Maintenance « haute performance »

Yves Ramette veut mettre en place un système de maintenance «haute performance» en rupture avec les méthodes traditionnelles. Il mise notamment sur des moyens matériels innovants. L’appel d’offre pour la fourniture d’une «suite rapide» adaptée aux caractéristiques du réseau Francilien -une succession de courbes et contre-courbes serrées émaillées d’une multitude d’appareils de voie - va être lancé sous peu. Ce sera la quatrième suite rapide en activité sur le réseau hexagonal. Yves Ramette compte également investir dans des wagons «pupitres», des wagons de transport de voies de branchement préfabriquées, qui permettent de gagner un tiers du temps dans le remplacement des appareils de voie. Globalement, l’objectif est de multiplier par deux le nombre d’appareils de voie remplacés chaque année sur le réseau francilien.
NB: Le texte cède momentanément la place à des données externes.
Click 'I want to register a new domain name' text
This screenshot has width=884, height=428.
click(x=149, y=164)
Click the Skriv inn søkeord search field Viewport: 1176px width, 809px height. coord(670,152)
Evidemment, ce programme ambitieux de rénovation aura un impact sur la circulation des trains, et des perturbations sont à prévoir pour les voyageurs ! Le STIF a d’ores et déjà accepté le principe de plages de travaux plus importantes et des interruptions de trafics spécifiques. Les lignes les plus impactées seront celles de la Gare St-Lazare et du  RER C, du côté de la gare souterraine d’Austerlitz.

La conduite des opérations en Ile-de-France sera menée au sein d’un GIU spécifique à la région, dirigé par Yves Ramette. Un «GIU dans le GIU» en quelque sorte, intégrant les équipes de RFF, de SNCF Infra et de la DCF en Ile-de-France, soit 13 000 personnes environ.
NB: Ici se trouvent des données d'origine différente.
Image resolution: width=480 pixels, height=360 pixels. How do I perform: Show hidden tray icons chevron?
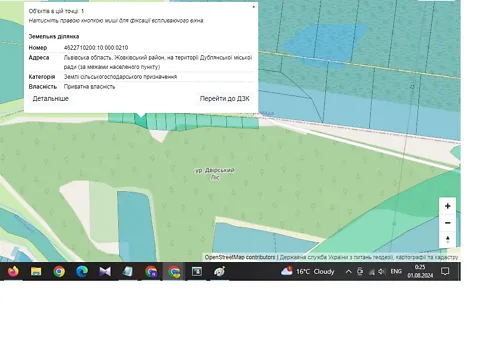pos(348,271)
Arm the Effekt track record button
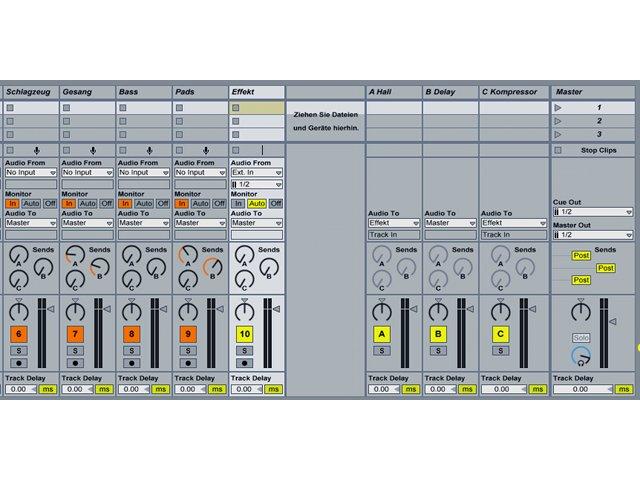The height and width of the screenshot is (480, 640). point(244,363)
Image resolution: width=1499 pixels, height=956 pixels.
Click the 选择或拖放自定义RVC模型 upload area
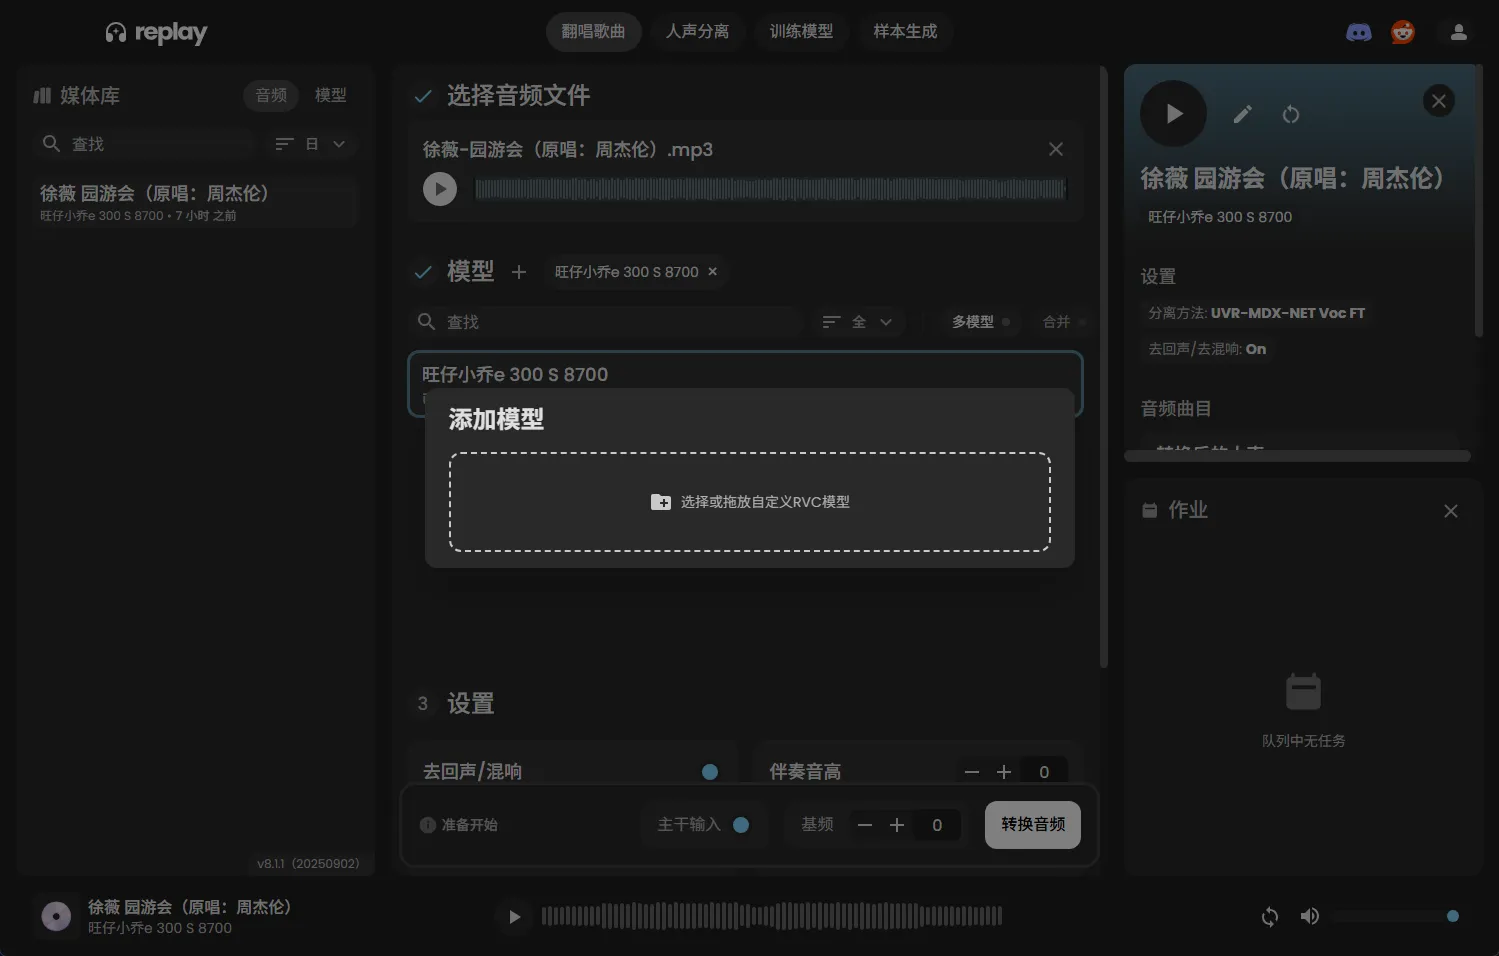click(x=750, y=501)
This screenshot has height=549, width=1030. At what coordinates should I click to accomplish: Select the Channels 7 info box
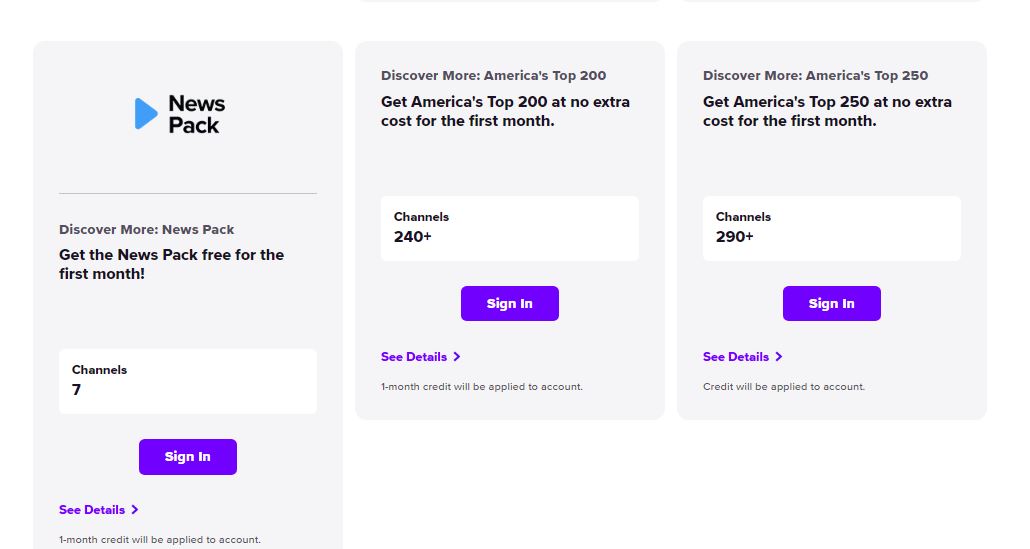[x=188, y=382]
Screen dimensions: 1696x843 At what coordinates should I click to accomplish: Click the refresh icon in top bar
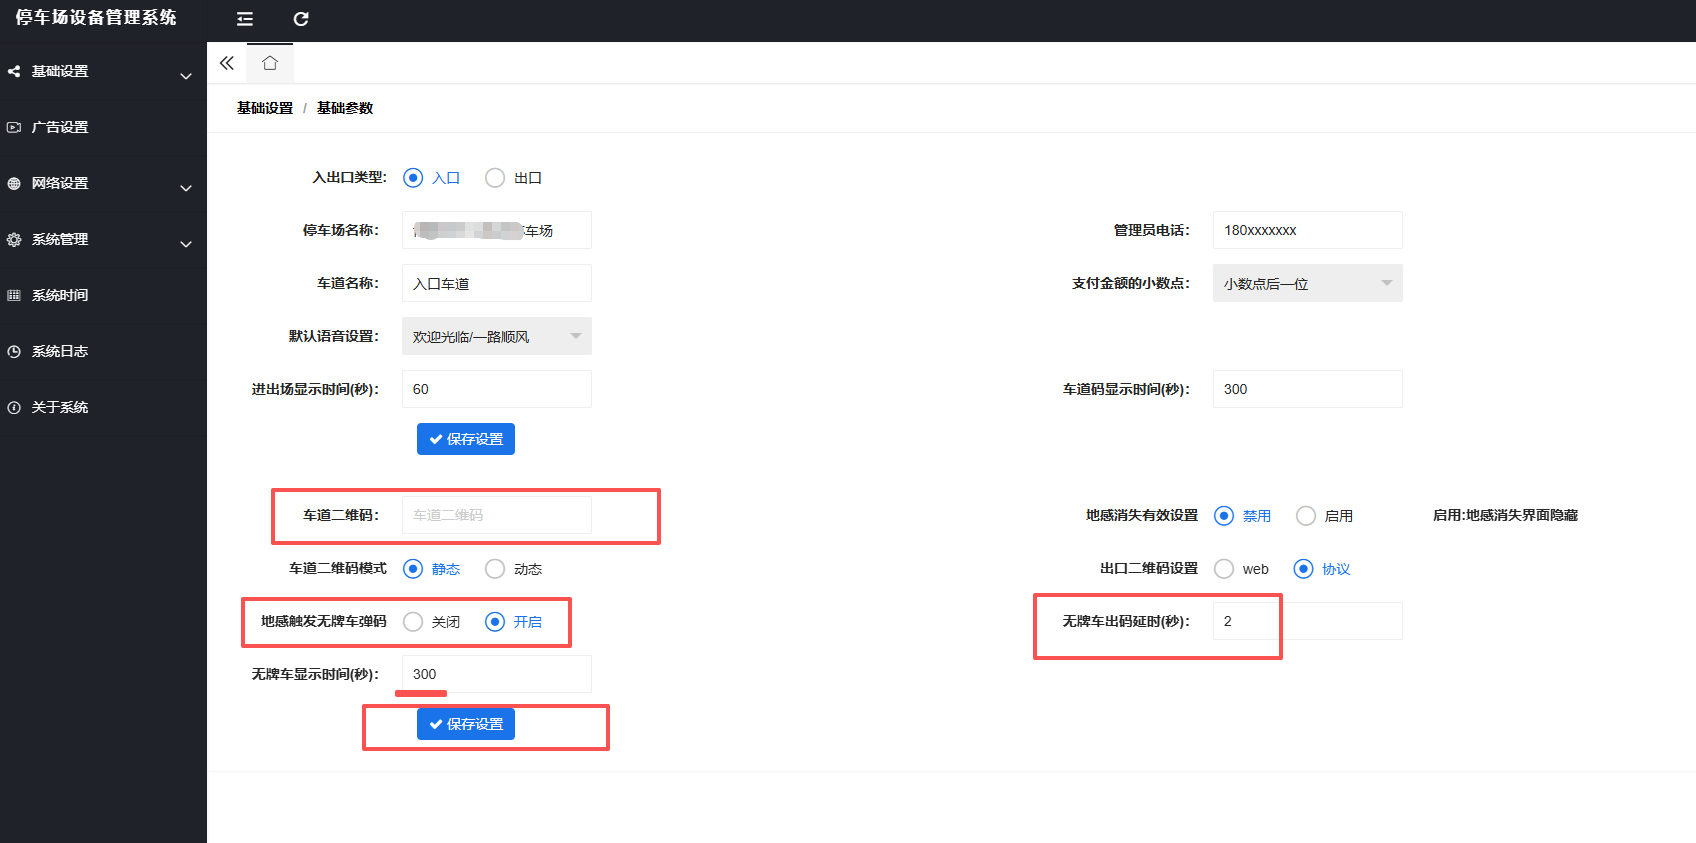pyautogui.click(x=301, y=19)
Plus généralement en France, mille kilomètres de voies vont être renouvelés chaque année, contre 500 en moyenne avant 2007, pour un investissement de 2,5 milliards d'euros par an jusqu'en 2020.
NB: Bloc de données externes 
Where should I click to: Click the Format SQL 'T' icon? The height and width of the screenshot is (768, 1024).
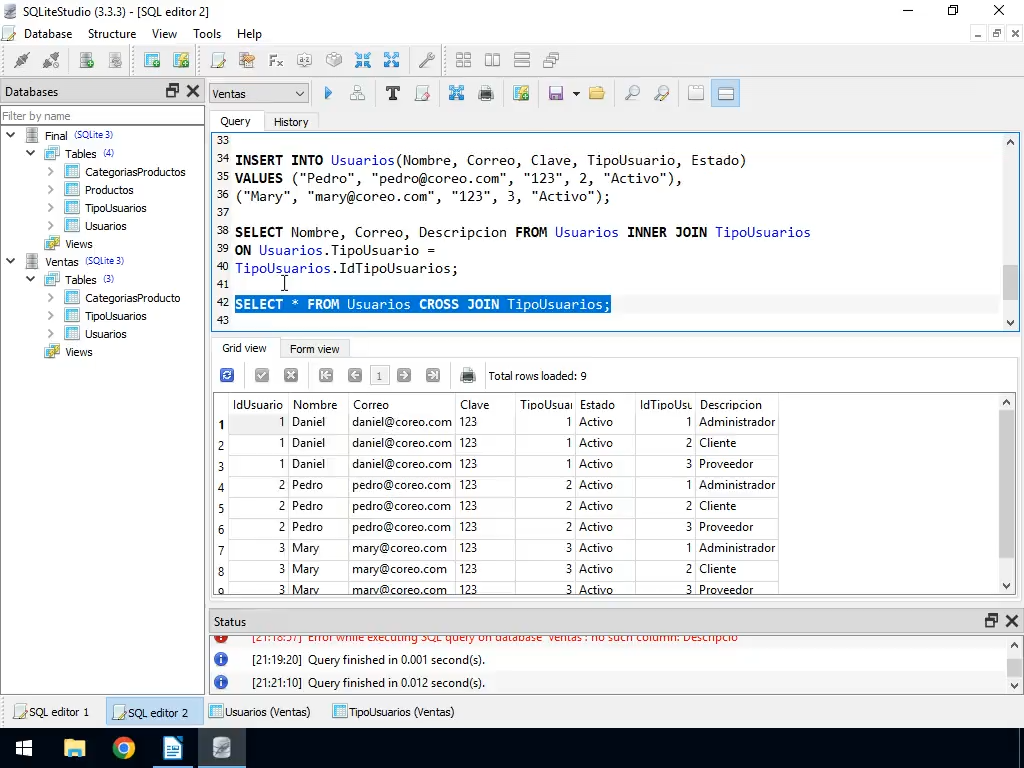click(x=392, y=93)
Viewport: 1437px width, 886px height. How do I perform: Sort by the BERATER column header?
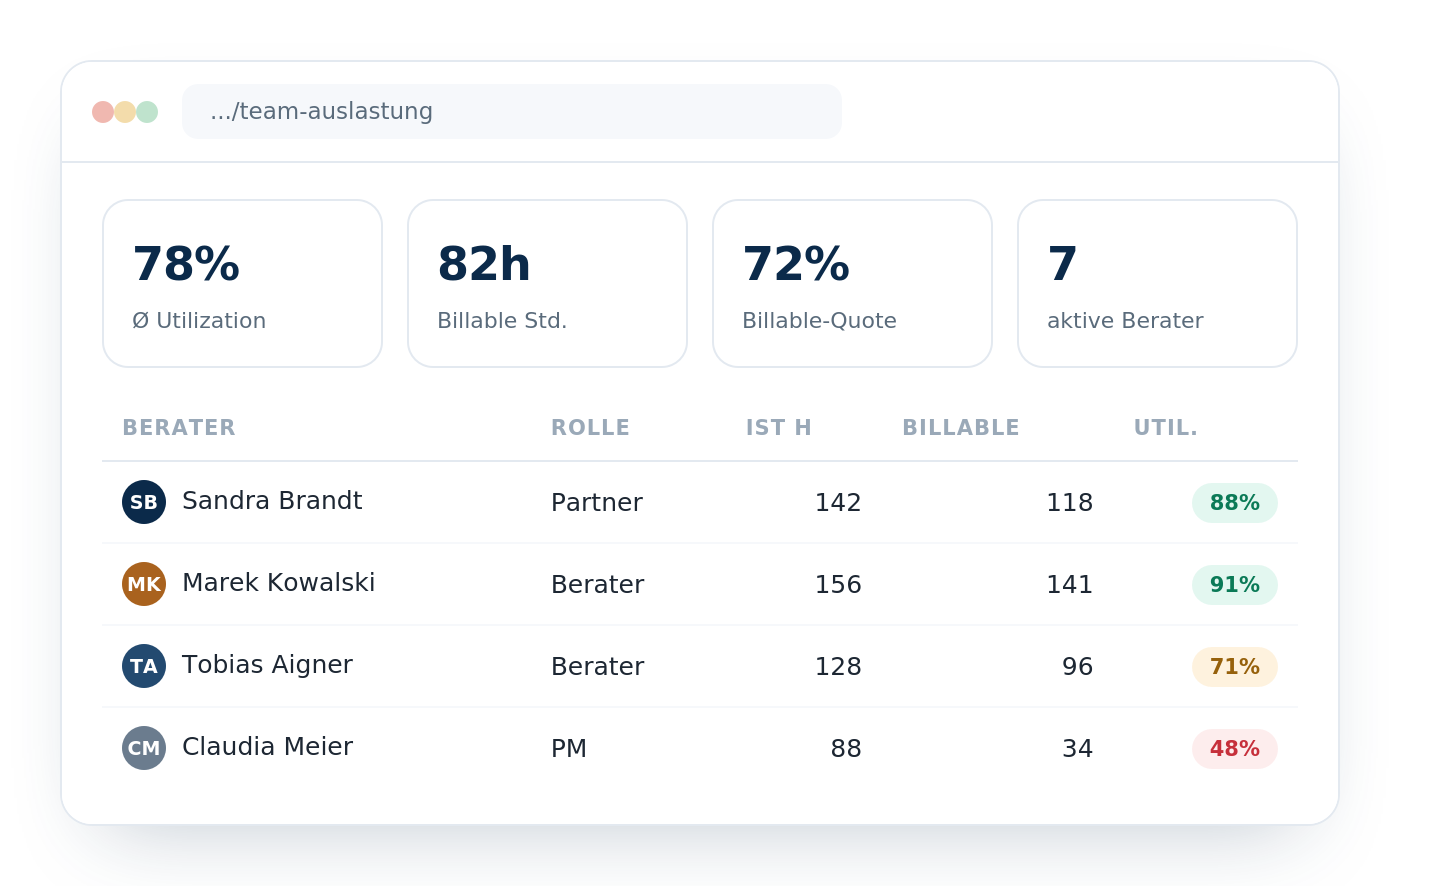[179, 428]
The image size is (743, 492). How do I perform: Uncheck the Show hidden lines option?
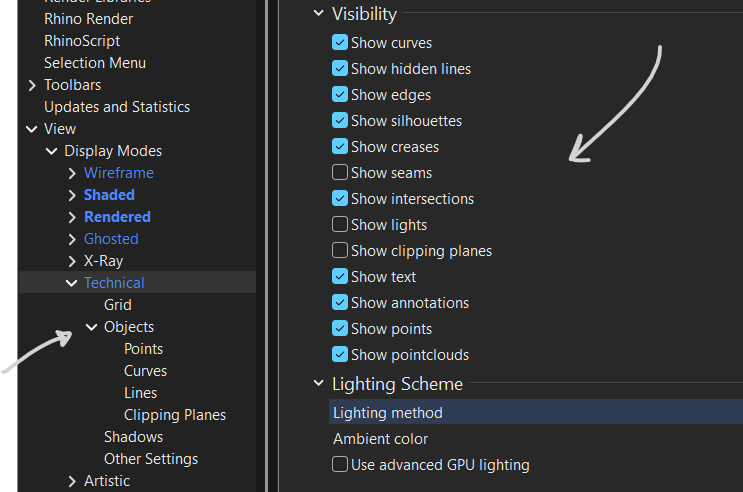(341, 69)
Les membres du comité national de coordination du GIU

Directeur: Jacques Rapoport (président de RFF)

Directeurs  délégués : Alain Quinet (DG délégué de RFF) et Pierre Izard (directeur général de SNCF Infrastructure)

Directeurs adjoints

- ingénierie projet : Bernard Schaer (DG adjoint de SNCF Infra)

- Maintenance/travaux : Christian Cochet (DG adjoint « opérations » de RFF)

- exploitation ferroviaire : Jean-Claude Larrieu (directeur de la circulation ferroviaire de la SNCF)

- Accès réseau : Matthieu Chabanel (directeur général adjoint « commercialisation et planification » de RFF)

- Ile-de-France : Yves Ramette (directeur général RFF et SNCF Infra pour l’Ile-de-France)

- finance/achat : non encore désigné

- Secrétaire général : Romain Dubois (SG de RFF).

-Communication : Christophe Piednoel, (directeur des relations extériuers, de la communication et de la concertation de RFF).